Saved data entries
Start of Block

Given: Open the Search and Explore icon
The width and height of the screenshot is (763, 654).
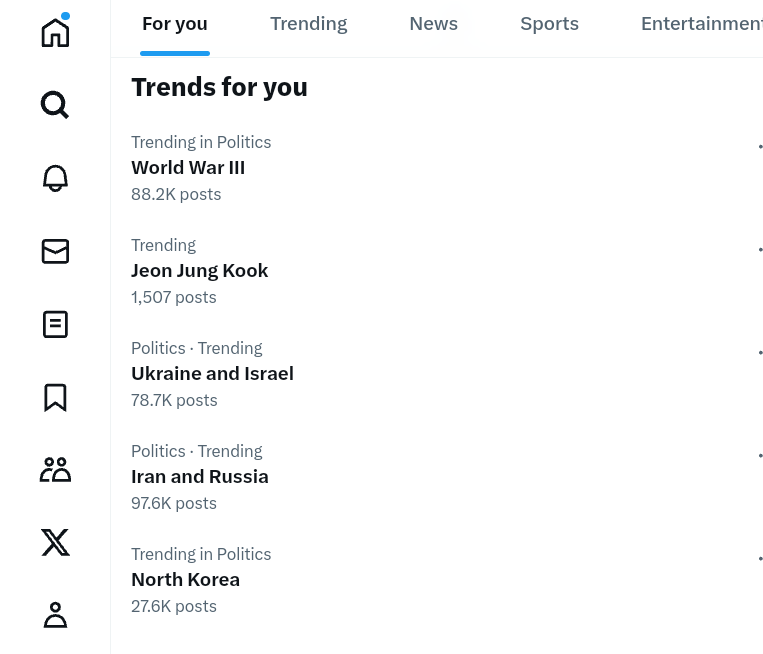Looking at the screenshot, I should 55,105.
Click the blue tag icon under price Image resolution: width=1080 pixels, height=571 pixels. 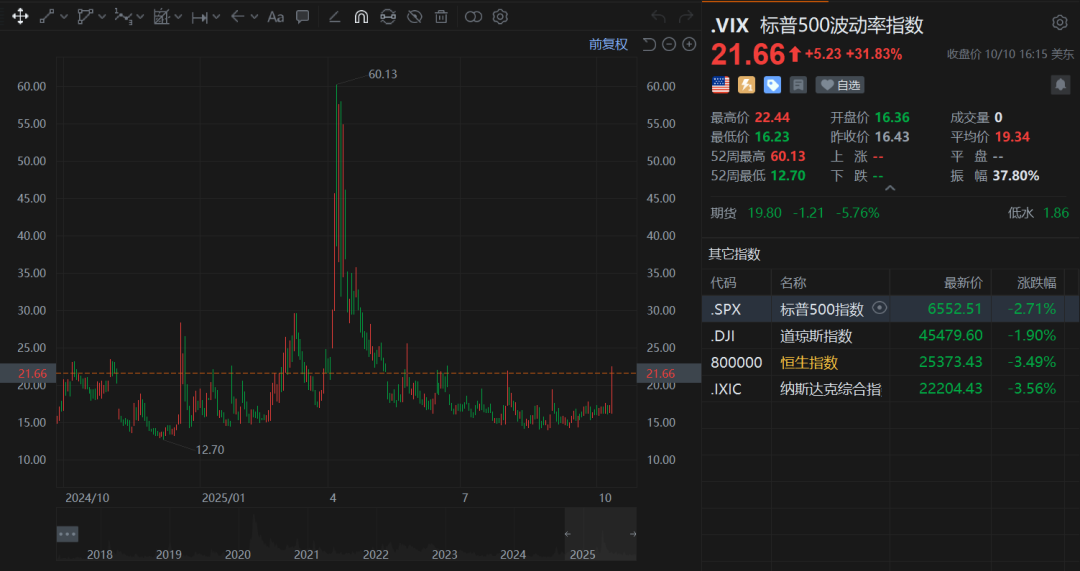point(772,85)
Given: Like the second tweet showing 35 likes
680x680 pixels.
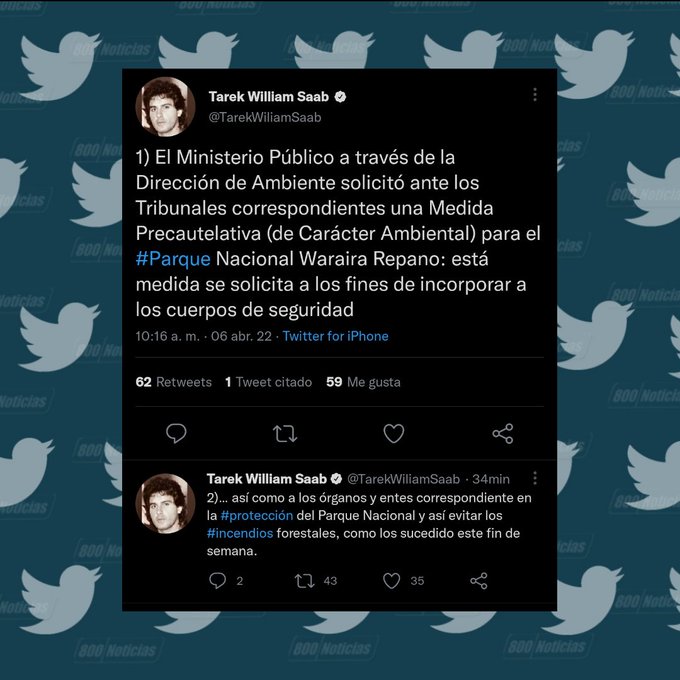Looking at the screenshot, I should 392,581.
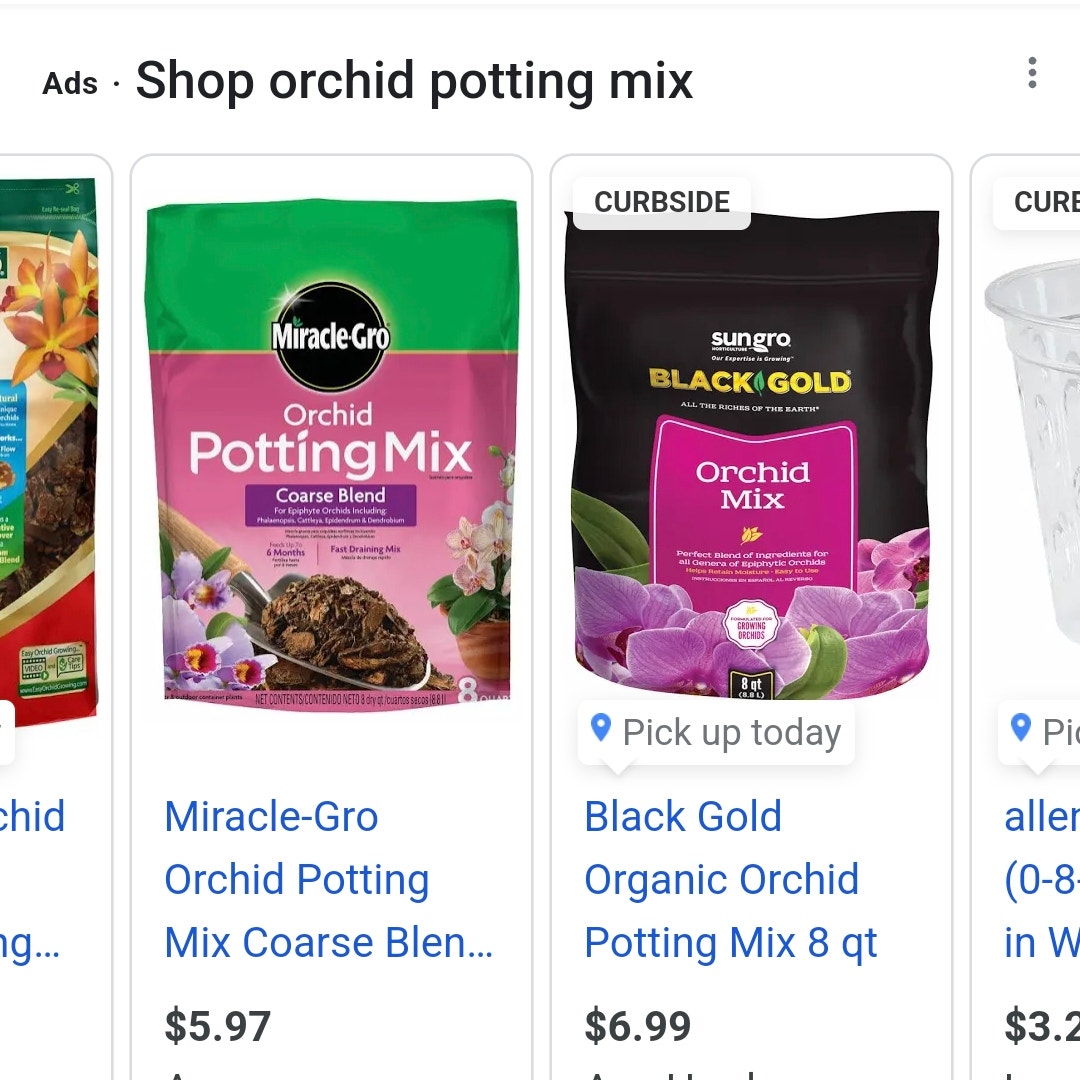Click the partial price on the rightmost card
Screen dimensions: 1080x1080
click(x=1042, y=1026)
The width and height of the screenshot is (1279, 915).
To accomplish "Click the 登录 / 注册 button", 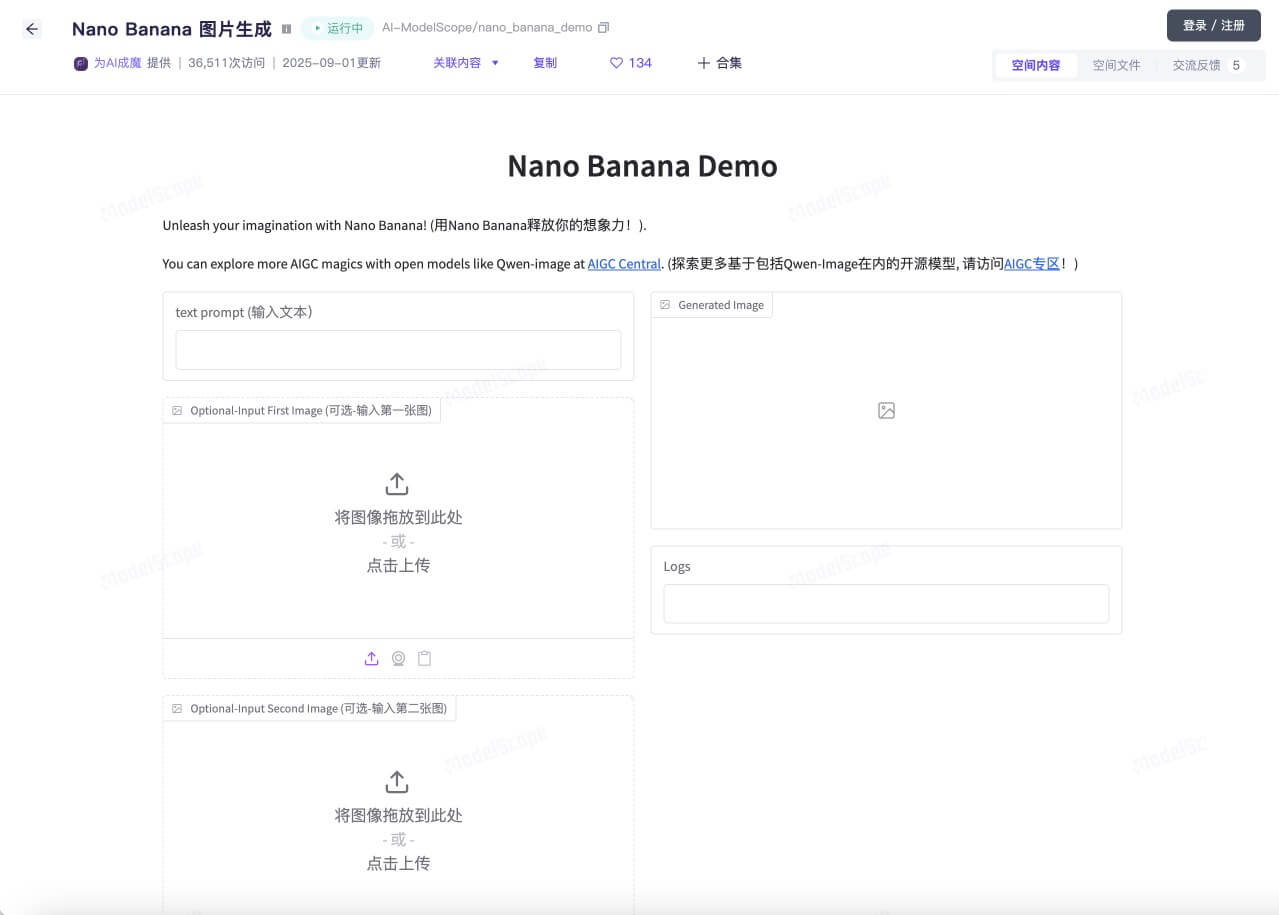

End of Block

◆ What you have to do:
Please repeat the lines above from the line containing "Given: Like the second tweet showing 35 likes" through the final line, both included, exactly as they stand and without pictures.

◆ Answer:
Given: Like the second tweet showing 35 likes
680x680 pixels.
Looking at the screenshot, I should 392,581.
Click the partial price on the rightmost card
Screen dimensions: 1080x1080
click(x=1042, y=1026)
The width and height of the screenshot is (1279, 915).
To accomplish "Click the 登录 / 注册 button", 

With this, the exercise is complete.